MKSAP Quiz: follow-up visit for dermatomyositis


A 73-year-old man is evaluated during a follow-up visit for dermatomyositis. His condition was diagnosed 6 months ago. His serum creatine kinase level at that time was 3,000 U/L. His disease responded well to prednisone, 60 mg/d, which was gradually tapered to 20 mg/d. He also takes azathioprine, 150 mg/d; alendronate; and calcium and vitamin D supplements. He mentions that his muscle weakness has increased over the past month but denies myalgia, tenderness, or side effects related to azathioprine.

On physical examination, there are cushingoid facial changes. There is no rash. Muscle strength in the hip flexors and upper arms is 4/5. The muscles of the neck, back, upper arms, and legs are not tender to palpation.

Laboratory studies reveal a leukocyte count of 9,800/µL (9.8 × 109/L) and a serum creatine kinase level of 170 U/L.

Which of the following is the most appropriate next step in this patient's management?

A. Decrease prednisone dosage
B. Increase azathioprine dosage
C. Substitute cyclosporine for azathioprine
D. Substitute methotrexate for azathioprine

Reveal the Answer

MKSAP Answer and Critique

The correct answer is A) Decrease prednisone dosage. This item is available to MKSAP 15 subscribers as item 58 in the Rheumatology section.
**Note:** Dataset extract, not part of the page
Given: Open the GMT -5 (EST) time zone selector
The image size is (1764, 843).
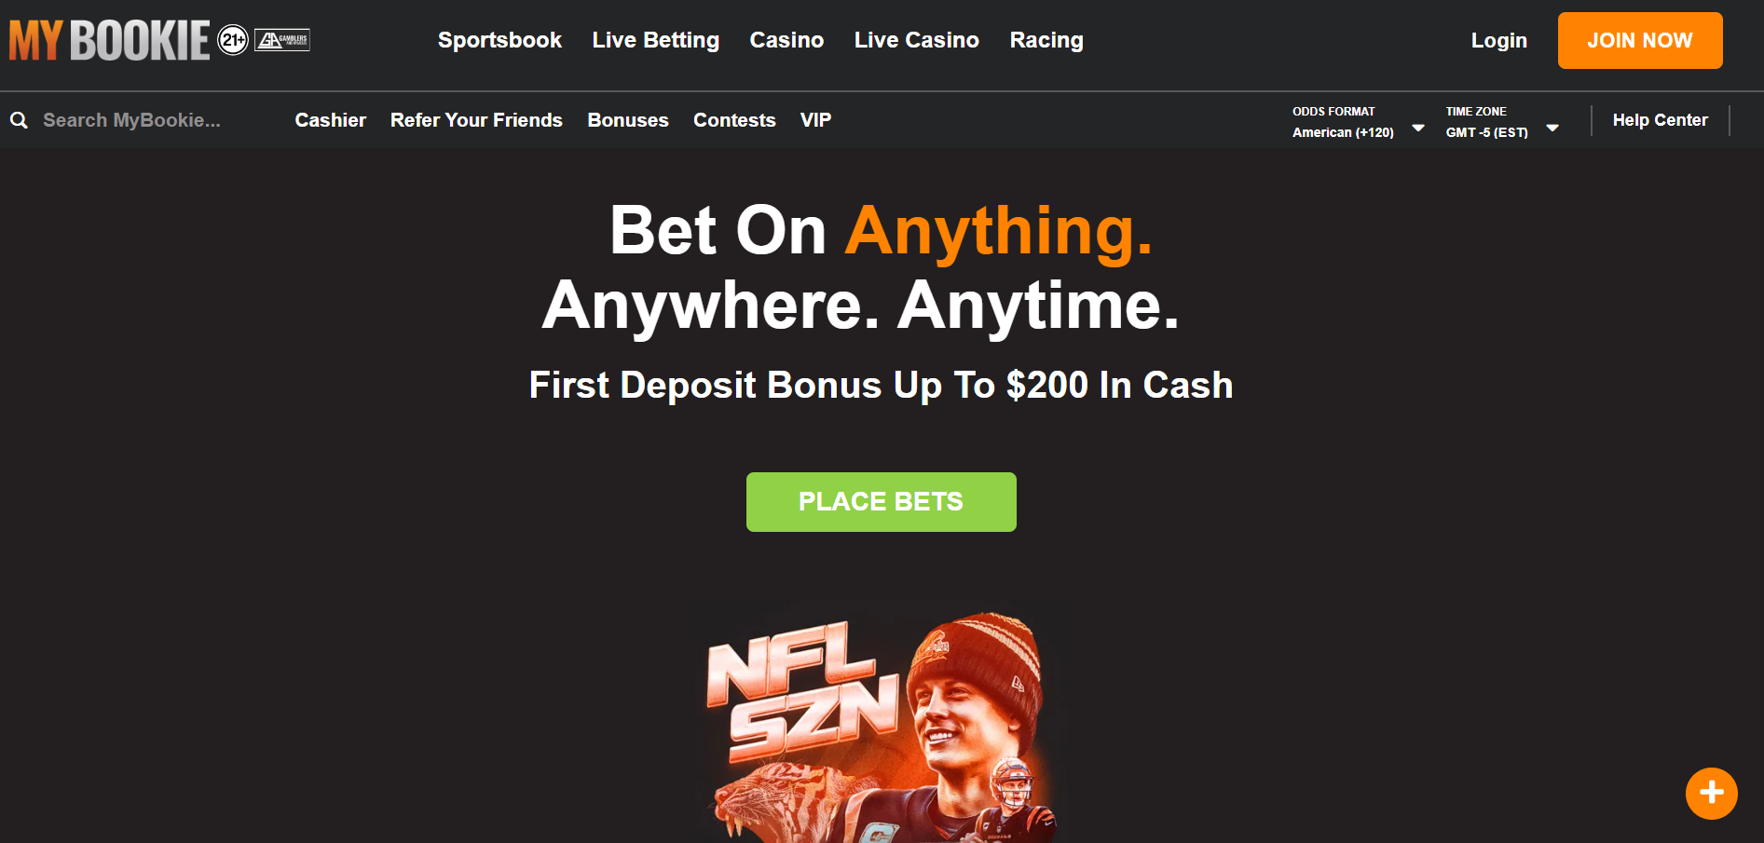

This patient most likely has corticosteroid-induced myopathy, and the most appropriate next step in his management is to decrease the prednisone dosage. He has progressive muscle weakness, but the significant decrease in his creatine kinase level suggests that his dermatomyositis is well controlled. Improvement in muscle strength typically is preceded by improvement in the creatine kinase level, but the discrepancy between this patient's findings on laboratory studies and symptoms is highly suggestive of a secondary cause for his weakness.

Corticosteroid-induced myopathy should be suspected in patients with polymyositis or dermatomyositis treated with corticosteroids who develop progressive weakness despite significant improvement in muscle enzyme levels. This patient's cushingoid features also are consistent with this condition.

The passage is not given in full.